A pantograph for a plasma cutter, part 2

continued from part 1

Mounting the torch

Drilling a hole large enough for the plasma cutter torch to fit through.


I made some blocks with an angled notch to cradle the handle of the plasma torch against the link.


I made another block to clamp the torch to the pantograph with.


Here's how the torch fits on.


With the block to hold the torch clamped to the link, I drilled a hole through both it and the block it mounts to.


A piece of stainless steel shaft secures the block, and the torch in place.


Trying out the pantograph

My thought was that this pantograph could be clamped to a large sheet of steel for cutting parts out of it. But most of my steel scraps are much smaller than that, so I had to rig something up. This was my first attempt, on some bed frame angle irons propped up on milk crates. It worked, but it was awkward.


So I built a wooden frame from some scrap wood. The frame is open in the middle, with some pieces of bed frame angle iron supporting the workpiece. It's supported on sawhorses on either end so all the sparks can go straight to the ground.

Of course, I have to be careful where I cut. If I cut above the wood, that will set it on fire. A metal frame would be better, but making a wood frame was quicker and cheaper.


The gun part of the plasma cutter has a trigger button, but this would be awkward to reach while using the pantograph. So I wired another micro switch in parallel with the gun's trigger.

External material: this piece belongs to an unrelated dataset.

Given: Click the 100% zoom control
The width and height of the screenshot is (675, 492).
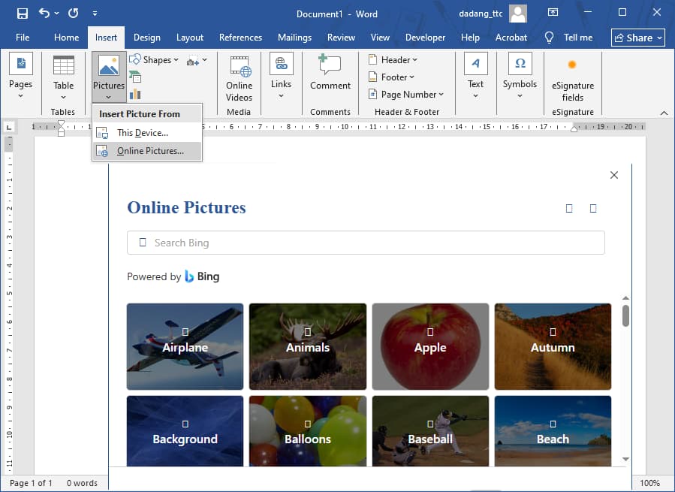Looking at the screenshot, I should point(650,483).
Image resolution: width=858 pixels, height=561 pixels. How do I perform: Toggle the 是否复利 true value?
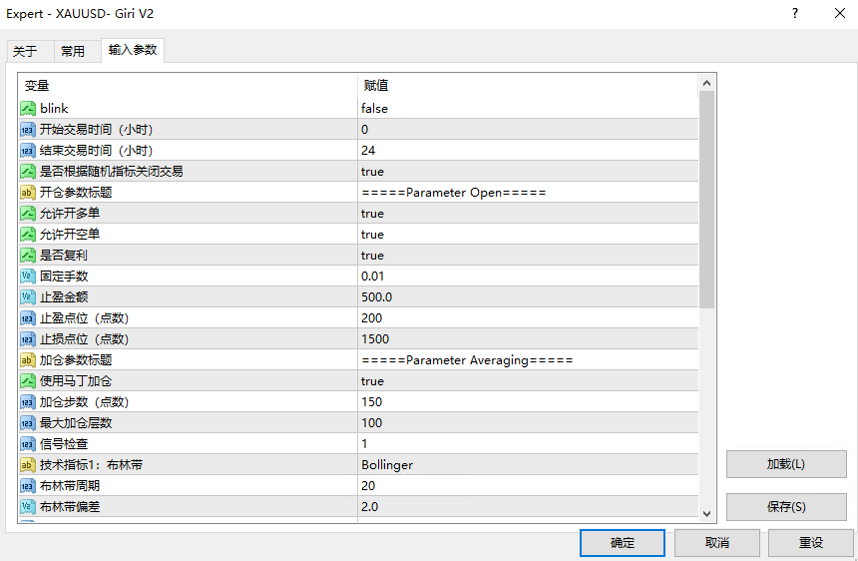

Cutting out a gear shape. The gear I'm using as a template is actually one that I made back in 2007


A problem I was running into is beads of molten metal sticking to the bottom of the cut-out. At right, the gear behind has a lot more of this. I was told cutting faster would help. Maybe I also need to increase the air pressure. I'm not a plasma cutting expert.


The top side of the cut certainly looks clean. Here, the second gear I cut out. Better than the first one.

The gear teeth were a bit "fatter" than the template. This was because the 3/16" pin I used to trace around the gear was more than twice the diameter of the plasma cutter's cut. A follower pin exactly twice the diameter cut, tracing around a 2x size template, would have reproduced the shape more faithfully.


I gave the edges of the teeth a quick sanding on my old strip sander, and after that, the gears actually worked! They didn't exactly run smoothly, but gears with only seven teeth will always be a bit rough. Machines that require power transmission never use flat gears with so few teeth.

Maybe gears with more teeth, cut in steel plate 8 mm thick, with some filing and sanding to make them smoother, could actually be useful for some low speed applications. Maybe for an animated outdoor mechanical sculpture.


And another experiment - a quick hand sketch, plasma cut in metal. Cutting small intricate shapes like that freehand would be very difficult!

I think for clean cuts, getting the parameters right, including cutting speed is very important. A CNC plasma cutter would have the advantage of having a very consistent cutting speed.